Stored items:
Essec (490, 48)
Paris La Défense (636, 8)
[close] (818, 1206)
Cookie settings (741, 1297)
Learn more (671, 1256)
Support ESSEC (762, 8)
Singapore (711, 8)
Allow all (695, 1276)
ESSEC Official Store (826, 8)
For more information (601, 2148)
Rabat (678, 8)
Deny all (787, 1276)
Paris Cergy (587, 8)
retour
* * *
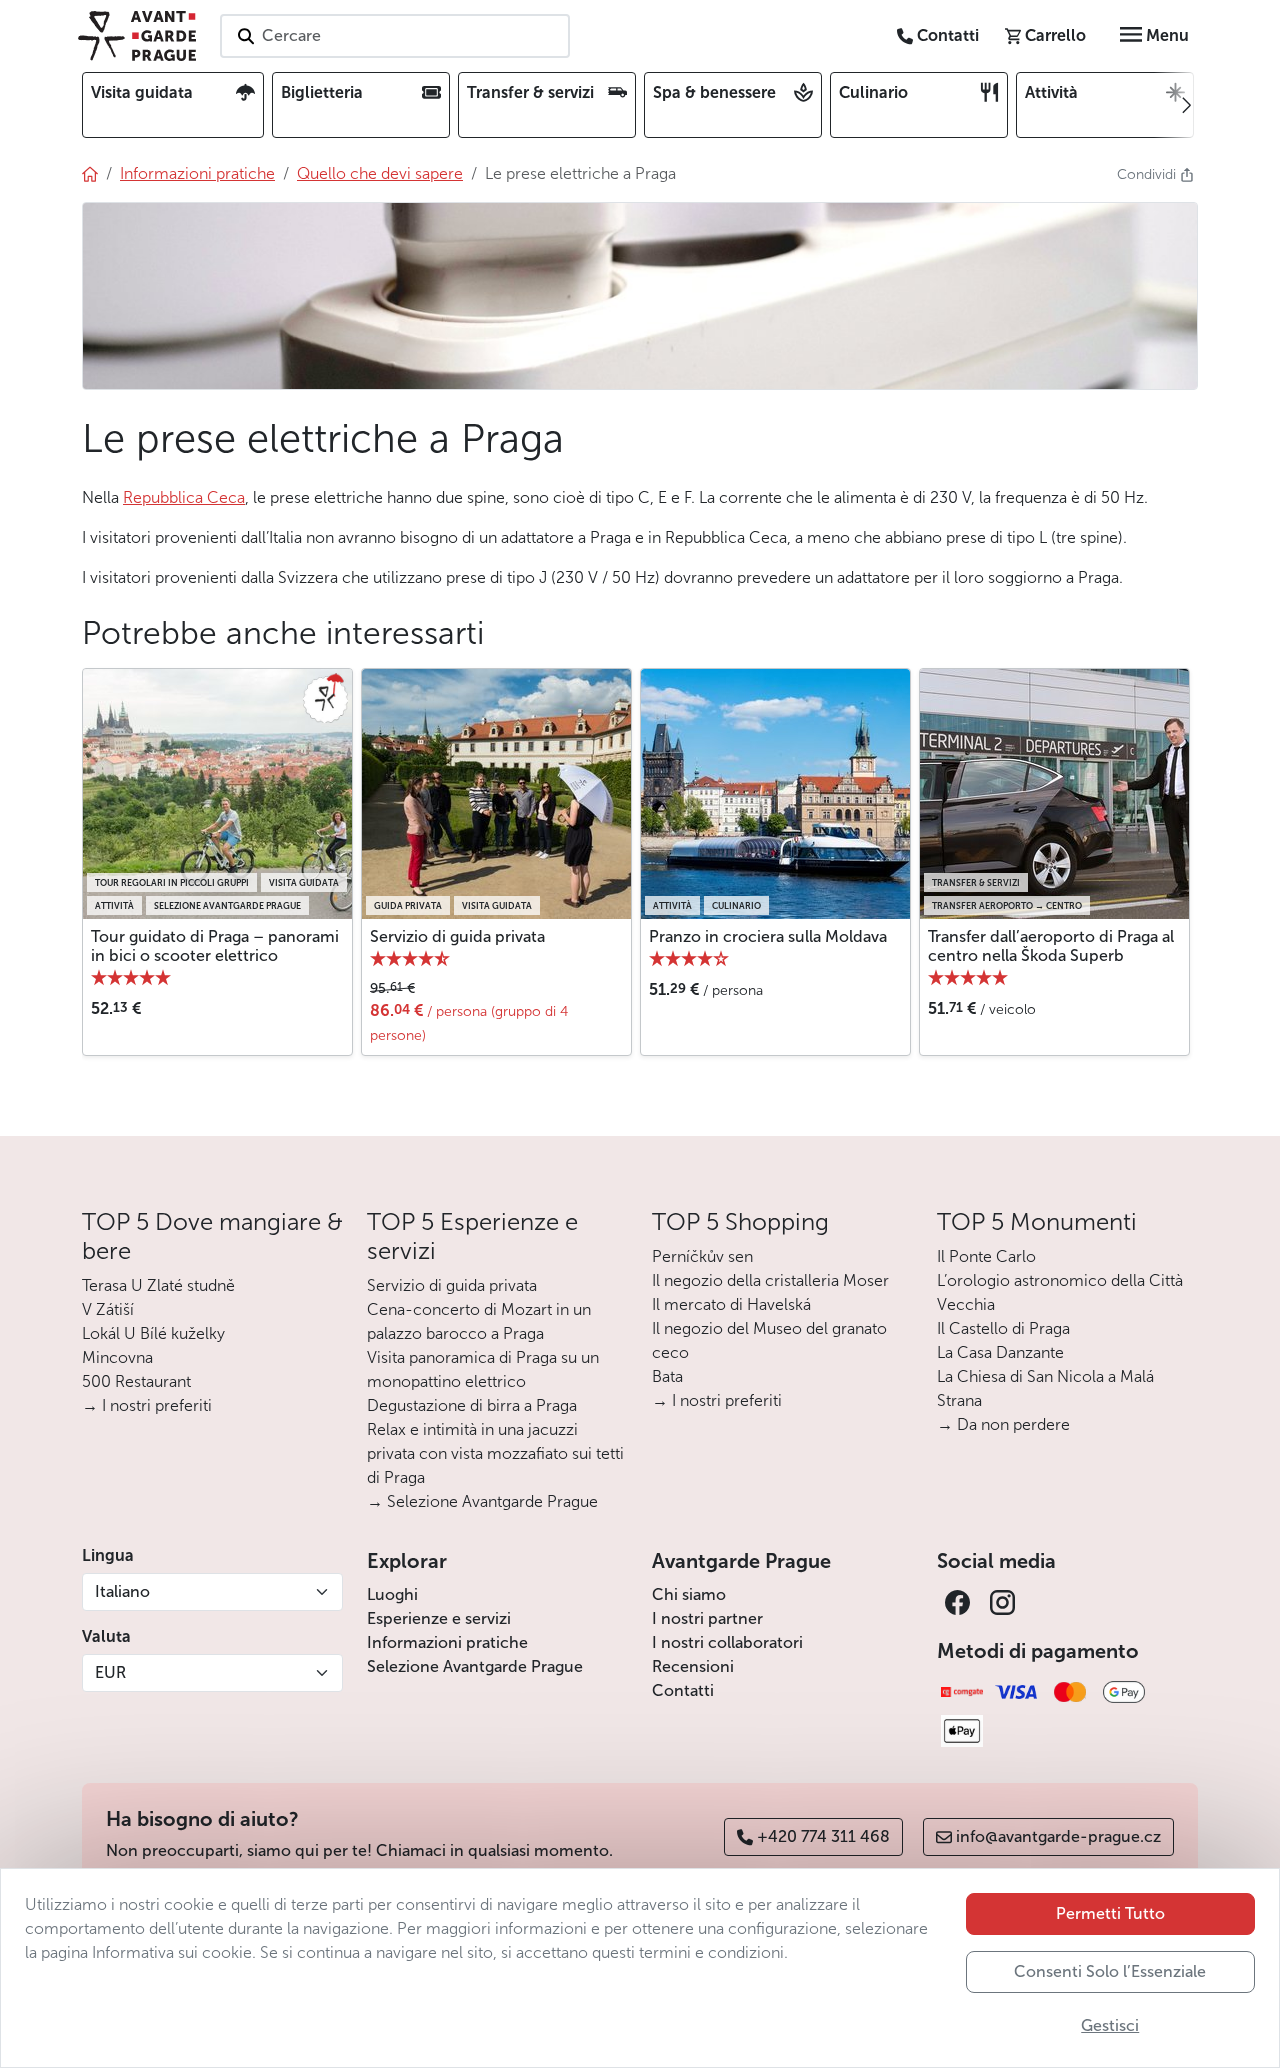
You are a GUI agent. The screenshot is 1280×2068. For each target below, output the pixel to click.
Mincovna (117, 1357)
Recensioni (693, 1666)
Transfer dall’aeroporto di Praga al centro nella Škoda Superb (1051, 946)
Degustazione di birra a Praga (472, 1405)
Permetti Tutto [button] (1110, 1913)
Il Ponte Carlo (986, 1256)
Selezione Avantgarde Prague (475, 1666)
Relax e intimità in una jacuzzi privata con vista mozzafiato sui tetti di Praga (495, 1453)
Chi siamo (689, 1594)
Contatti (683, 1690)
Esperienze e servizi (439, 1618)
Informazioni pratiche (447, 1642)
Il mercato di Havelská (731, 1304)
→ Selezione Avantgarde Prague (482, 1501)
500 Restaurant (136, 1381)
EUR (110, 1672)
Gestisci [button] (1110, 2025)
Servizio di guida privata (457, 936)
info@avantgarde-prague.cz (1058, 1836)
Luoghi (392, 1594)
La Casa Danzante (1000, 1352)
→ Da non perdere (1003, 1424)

What to work on: Start with the line above that contains "Selezione Avantgarde Prague (475, 1666)" and stop after the line that contains "perdere (1003, 1424)". Output those lines exactly, and only those.

Finished exercise:
Selezione Avantgarde Prague (475, 1666)
Relax e intimità in una jacuzzi privata con vista mozzafiato sui tetti di Praga (495, 1453)
Chi siamo (689, 1594)
Contatti (683, 1690)
Esperienze e servizi (439, 1618)
Informazioni pratiche (447, 1642)
Il mercato di Havelská (731, 1304)
→ Selezione Avantgarde Prague (482, 1501)
500 Restaurant (136, 1381)
EUR (110, 1672)
Gestisci [button] (1110, 2025)
Servizio di guida privata (457, 936)
info@avantgarde-prague.cz (1058, 1836)
Luoghi (392, 1594)
La Casa Danzante (1000, 1352)
→ Da non perdere (1003, 1424)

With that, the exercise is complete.